WORK INSTRUCTIONS: Print nothing but the lines below starting at the line that holds "The image size is (1065, 835)." and ending at the line that holds "The image size is (694, 343).", including both, each exactly as written.

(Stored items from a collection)
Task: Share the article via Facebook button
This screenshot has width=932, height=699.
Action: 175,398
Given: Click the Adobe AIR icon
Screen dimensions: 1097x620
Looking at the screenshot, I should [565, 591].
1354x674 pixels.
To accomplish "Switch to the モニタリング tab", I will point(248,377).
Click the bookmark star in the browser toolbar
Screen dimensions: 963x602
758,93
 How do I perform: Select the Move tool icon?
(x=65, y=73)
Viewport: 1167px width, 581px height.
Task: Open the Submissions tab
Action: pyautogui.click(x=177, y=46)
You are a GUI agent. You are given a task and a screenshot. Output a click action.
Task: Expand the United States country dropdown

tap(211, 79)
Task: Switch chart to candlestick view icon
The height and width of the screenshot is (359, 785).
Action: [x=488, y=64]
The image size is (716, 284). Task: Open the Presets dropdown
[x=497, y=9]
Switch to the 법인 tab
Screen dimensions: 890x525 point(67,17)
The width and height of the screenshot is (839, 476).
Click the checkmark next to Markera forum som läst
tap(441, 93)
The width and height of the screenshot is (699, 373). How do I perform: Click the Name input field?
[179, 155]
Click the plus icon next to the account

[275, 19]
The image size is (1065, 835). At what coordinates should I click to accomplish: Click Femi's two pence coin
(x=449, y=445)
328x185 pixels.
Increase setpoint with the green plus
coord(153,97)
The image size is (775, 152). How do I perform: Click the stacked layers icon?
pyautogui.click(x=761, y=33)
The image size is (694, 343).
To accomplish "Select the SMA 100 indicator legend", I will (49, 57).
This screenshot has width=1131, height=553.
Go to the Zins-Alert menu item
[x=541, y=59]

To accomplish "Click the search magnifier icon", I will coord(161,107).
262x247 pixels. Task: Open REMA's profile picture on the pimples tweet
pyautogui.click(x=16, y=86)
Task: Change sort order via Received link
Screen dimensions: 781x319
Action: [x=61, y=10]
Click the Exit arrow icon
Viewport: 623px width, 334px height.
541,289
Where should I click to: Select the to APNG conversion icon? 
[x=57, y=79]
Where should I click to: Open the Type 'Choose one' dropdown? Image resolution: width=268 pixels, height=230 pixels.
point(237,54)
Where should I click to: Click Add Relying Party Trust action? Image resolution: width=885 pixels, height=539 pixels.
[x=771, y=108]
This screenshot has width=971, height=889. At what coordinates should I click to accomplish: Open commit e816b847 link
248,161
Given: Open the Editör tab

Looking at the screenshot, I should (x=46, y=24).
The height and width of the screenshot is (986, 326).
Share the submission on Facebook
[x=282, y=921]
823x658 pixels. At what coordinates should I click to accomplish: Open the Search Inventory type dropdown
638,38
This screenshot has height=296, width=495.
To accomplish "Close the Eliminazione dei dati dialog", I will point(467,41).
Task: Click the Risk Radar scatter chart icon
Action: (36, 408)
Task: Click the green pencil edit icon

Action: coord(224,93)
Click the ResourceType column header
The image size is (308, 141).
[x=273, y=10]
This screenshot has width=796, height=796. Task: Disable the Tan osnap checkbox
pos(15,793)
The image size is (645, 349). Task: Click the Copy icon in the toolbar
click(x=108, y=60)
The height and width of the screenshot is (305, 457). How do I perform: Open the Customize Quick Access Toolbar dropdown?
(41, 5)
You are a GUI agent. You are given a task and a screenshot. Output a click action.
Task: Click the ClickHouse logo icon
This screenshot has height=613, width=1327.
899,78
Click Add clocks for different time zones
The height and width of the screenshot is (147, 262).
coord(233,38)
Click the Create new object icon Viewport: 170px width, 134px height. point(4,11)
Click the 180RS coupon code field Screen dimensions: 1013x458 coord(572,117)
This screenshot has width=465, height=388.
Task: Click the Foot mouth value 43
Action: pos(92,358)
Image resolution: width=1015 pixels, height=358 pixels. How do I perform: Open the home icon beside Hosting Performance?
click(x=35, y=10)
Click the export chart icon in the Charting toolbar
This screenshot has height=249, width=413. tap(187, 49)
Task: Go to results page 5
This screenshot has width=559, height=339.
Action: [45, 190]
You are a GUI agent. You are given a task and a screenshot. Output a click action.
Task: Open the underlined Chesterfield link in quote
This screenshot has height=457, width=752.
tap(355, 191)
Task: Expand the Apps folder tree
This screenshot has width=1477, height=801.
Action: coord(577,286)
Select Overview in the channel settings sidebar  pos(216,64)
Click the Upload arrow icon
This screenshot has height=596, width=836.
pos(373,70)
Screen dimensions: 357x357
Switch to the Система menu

SOLUTION:
The image size is (1065, 835). At what coordinates should I click to accomplish: Click Femi's two pence coin
(x=449, y=445)
328x185 pixels.
Increase setpoint with the green plus
coord(153,97)
The image size is (775, 152). How do I perform: Click the stacked layers icon?
pyautogui.click(x=761, y=33)
The image size is (694, 343).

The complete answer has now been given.